| > You don't have Desktop Linux that blows everything else out of the water because that would require investors to stake a lot of money doing these things, which they will only do if there is profit. I think this illustrates what I believe you get backwards well. It's not that getting good quality and concise software requires traditional investors and a centralised force of vision. It's because doing software in general but specially desktops is hard. I think Linux is not what it is despite investment, I think it is what it is because of it. Look at Windows and Mac, they show that they listen and develop their products with users in mind just as far as the market and investors let them. They will otherwise push anti-consumer features (like ads in the start menu) without even batting an eye. This belief that profit drives innovation is just silly. Profit drives profit, innovation and competition are accidents. In a world with Googles and Amazons, Microsofts and Teslas, I am really baffled that it isn't clearer for us in tech that this is exactly like this. The state of Linux and opensource in general, flourishing for decades is a living testament to that. Opensource is not only moral, it is the practice that we know to be the most sustainable and resilient in the long run. I feel compelled to write, though, that even though I frame profit in this bad light, they are only so when the they are the ultimate goal of your product. What countless enterprises are enabled by Linux and OSS initiatives? What vast amounts of money flow only because Foss and OSS are the way they are? |
The problem is that "innovation is driven by profits" is a religious credo at least in the USA. If you’ve ever read Atlas Shrugged, by Ayn Rand, you would laugh at how silly it is, how transparently absurd the "story" is.

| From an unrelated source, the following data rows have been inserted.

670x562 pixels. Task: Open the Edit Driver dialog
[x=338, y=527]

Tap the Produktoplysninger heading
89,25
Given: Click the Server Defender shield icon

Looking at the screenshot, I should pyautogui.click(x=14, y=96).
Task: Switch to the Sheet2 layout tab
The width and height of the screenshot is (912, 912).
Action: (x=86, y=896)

Then you realize that a lot of billionaires in the USA consider this book as a scientific economical treaty. And they have the power to make it true and to brainwash everybody, including politicians, to believe it is true.

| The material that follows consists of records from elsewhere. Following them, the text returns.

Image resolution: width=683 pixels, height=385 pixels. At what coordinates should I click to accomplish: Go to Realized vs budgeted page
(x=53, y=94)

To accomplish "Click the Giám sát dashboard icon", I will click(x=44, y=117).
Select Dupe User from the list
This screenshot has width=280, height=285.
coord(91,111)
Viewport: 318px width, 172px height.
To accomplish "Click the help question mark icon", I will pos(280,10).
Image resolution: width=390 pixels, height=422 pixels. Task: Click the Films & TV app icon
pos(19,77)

As it is the 40th anniversary of the GNU project, it worth remembering that software has always been created as free and open source. It was how innovation was possible. To the point that, in 1976, a young Bill Gates had to write an "Open Letter to the Hobbyists" which could be summarized as "Stop sharing! Please! Give us money and stop sharing stuff between yourself. We want to be a profitable industry, not an innovation playground".
That highlight how nobody took proprietary software seriously at the time. But people listened. People voted for Reagan (who managed to dismantle antitrust laws because monopolies are good to make lot of money) and, suddenly, making Bill Gates the richest man in the world became a top priority instead of pushing innovation and cooperation.

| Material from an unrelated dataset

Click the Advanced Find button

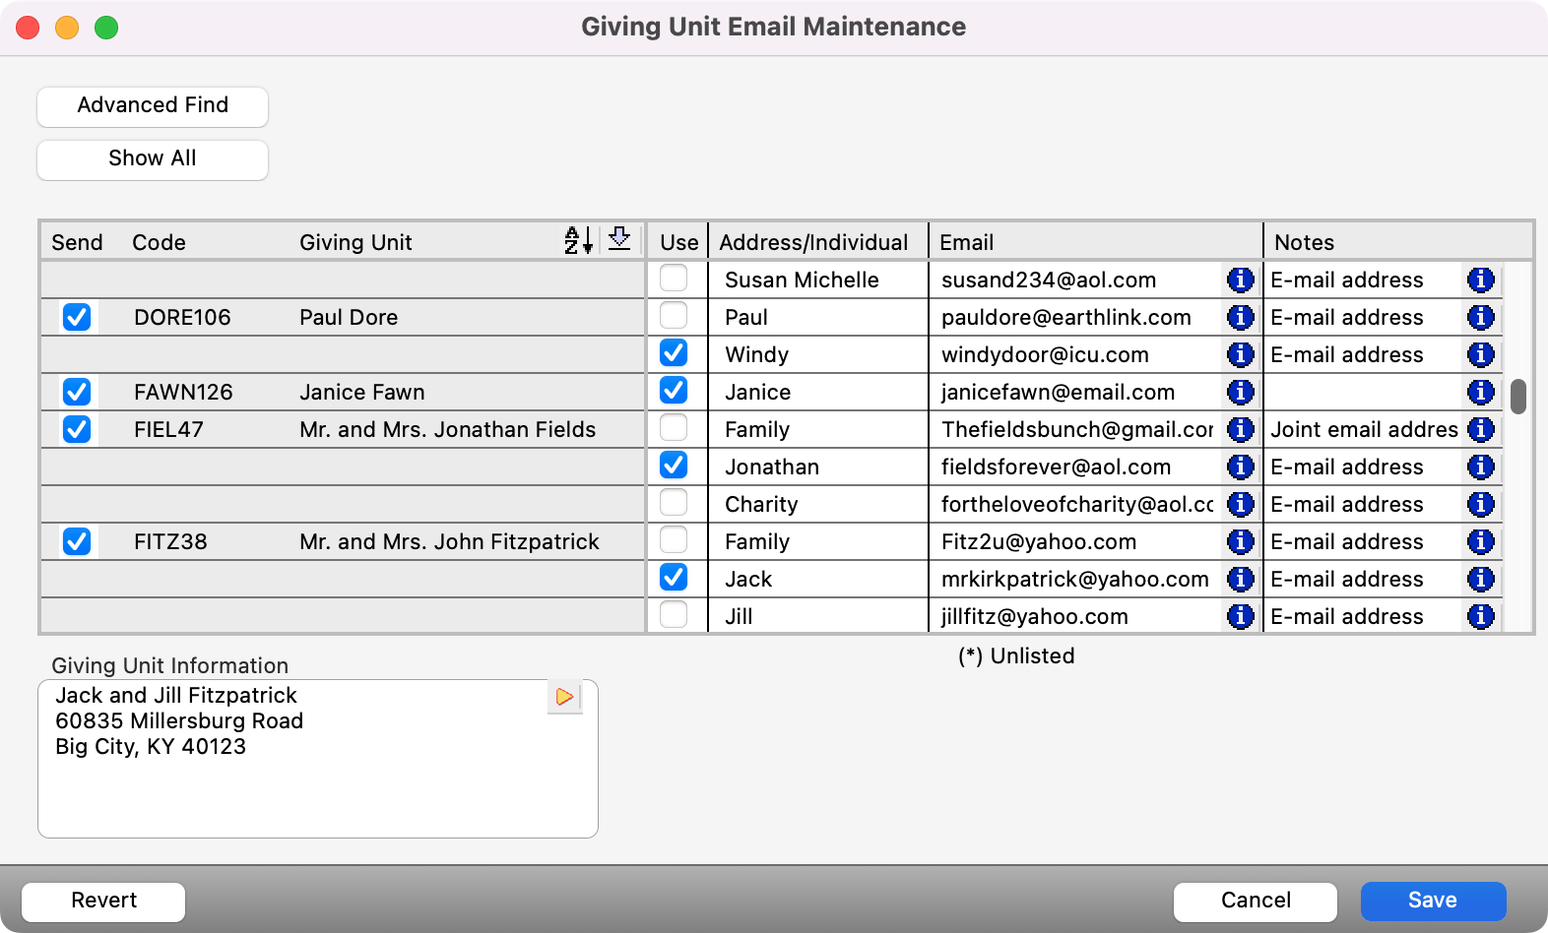tap(153, 106)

As Facebook, Microsoft and Google demonstrates every day, a monopoly is never innovating. Every new single "innovation" is from a startup that was bought by fear of having a competitor in the future. So, today, to become rich, you don’t have to make a real innovating business. You simply have to pretend be a bunch of geniuses that could create the next monopoly and be sufficiently good at pretending that an actual monopoly buy you. That’s basically what is now told in every startup incubator (the technical term is "exit" and, as soon as VC enter the dance, you already talk about your exit plans. Which is easier when one of your VC is on the board of an existing monopoly. That’s how he manage to extract lot of money from his position).
The system is completely unfair, corrupt, suboptimal. But we have to tell the fiction that it works so people don’t request a change.